Latina, il drive in si sposta, ma il caos resta anche in viale Le Corbusier

Giovedì 1 Ottobre 2020 di Laura Pesino
E' già caos nel primo giorno della nuova sede del drive-in a Latina. Il trasferimento della postazione dall'area esterna dell'ospedale Goretti alla sede dell'ex istituto Sani-Salvemini in viale Le Corbusier ha certamente contribuito a decongestionare il traffico nel centro della città, ma non ha risolto i problemi di organizzazione generale.
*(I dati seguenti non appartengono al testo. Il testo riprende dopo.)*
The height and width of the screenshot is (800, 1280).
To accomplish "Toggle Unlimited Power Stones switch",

E così anche ieri le file non sono mancate. Automobilisti in coda fin dalle prime ore della mattina, tanto che poco dopo le 9, all'avvio del servizio, il serpentone di macchine aveva già raggiunto la rotonda e si snodava fino all'ingresso dell'edificio. Cittadini spazientiti, tantissime famiglie, molti bambini costretti a restare seduti per diverse ore prima di poter effettuare il tampone.
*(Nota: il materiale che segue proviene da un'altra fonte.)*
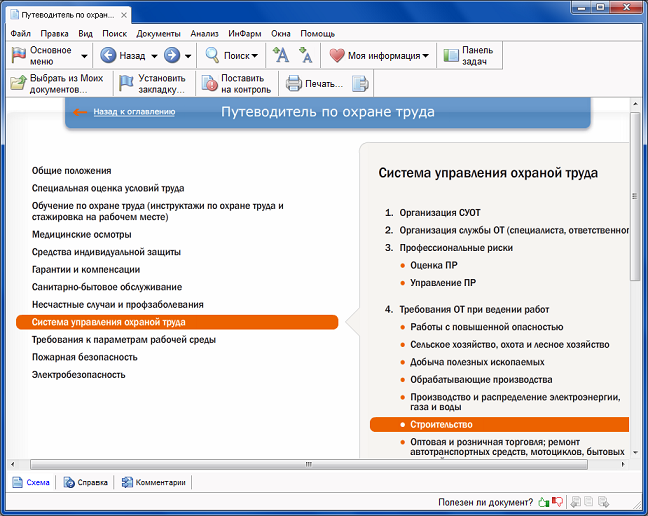648x516 pixels.
Task: Follow the Назад к оглавлению link
Action: [x=134, y=112]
Una storia già nota, che si ripete ormai da settimane senza che sia stato possibile approntare una soluzione alternativa, come l'allestimento di ulteriori drive-in fissi in altri comuni della provincia e percorsi separati per i più piccoli. Le condizioni restano dunque le stesse di sempre e per molti utenti oltre al danno si aggiunge la beffa: dopo anche quattro o cinque ore trascorse in fila si scopre che non è possibile effettuare il tampone. E' necessaria infatti la prenotazione attraverso il link comunicato dall'azienda sanitaria: https://concorsi.ausl.latina.it/covid19/drivein.jsf. Peccato che non sia possibile prenotare nulla e che ieri, accedendo al sito indicato, l'unica opzione di scelta come sede del drive-in sia stata soltanto quella di Aprilia, che però è riservata ai test rapidi e destinata ai soli residenti.
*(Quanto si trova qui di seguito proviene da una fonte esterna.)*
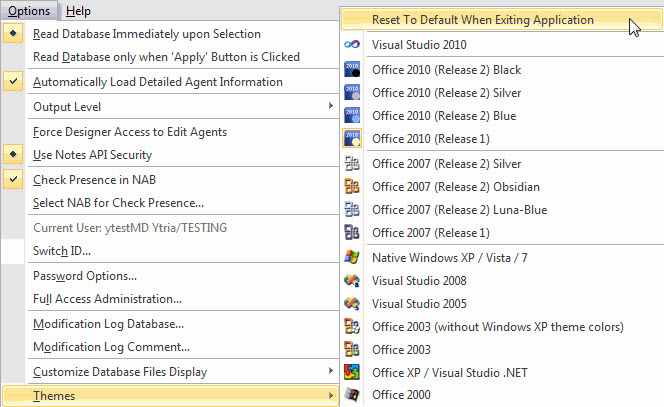Select Switch ID menu entry

(62, 251)
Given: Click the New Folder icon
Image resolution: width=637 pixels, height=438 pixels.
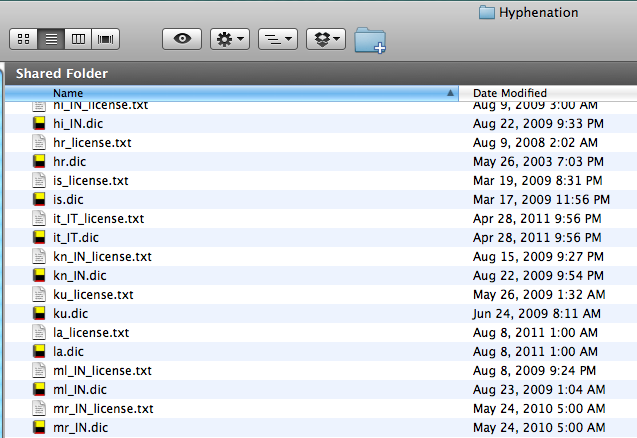Looking at the screenshot, I should pos(370,40).
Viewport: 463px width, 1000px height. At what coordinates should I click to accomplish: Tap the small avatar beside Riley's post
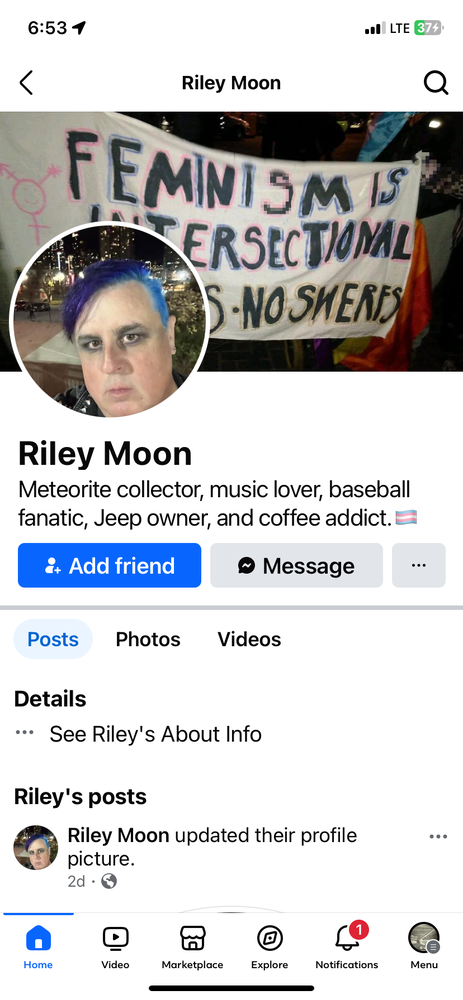pyautogui.click(x=36, y=847)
L'ennesimo corto circuito dunque, in un periodo in cui i contagi aumentano giorno dopo giorno e si affronta il problema delle scuole che, a pochi giorni dall'avvio dell'anno scolastico, cominciano a registrare casi di positività tra alunni e docenti. Dalla Asl spiegano che effettivamente si è riscontrato un problema tecnico nel sito di prenotazione, dovuto proprio allo spostamento del drive-in in un'altra sede, ma i tecnici hanno messo mano all'inconveniente e il servizio, garantiscono, è stato ripristinato.

Oggi la prova del nove. Ma la sensazione è che uno solo drive in nel capoluogo per tutta la provincia (fatti salvi i drive in temporanei come quelli allestitti a Formia e ad Aprilia) sia davvero insufficiente.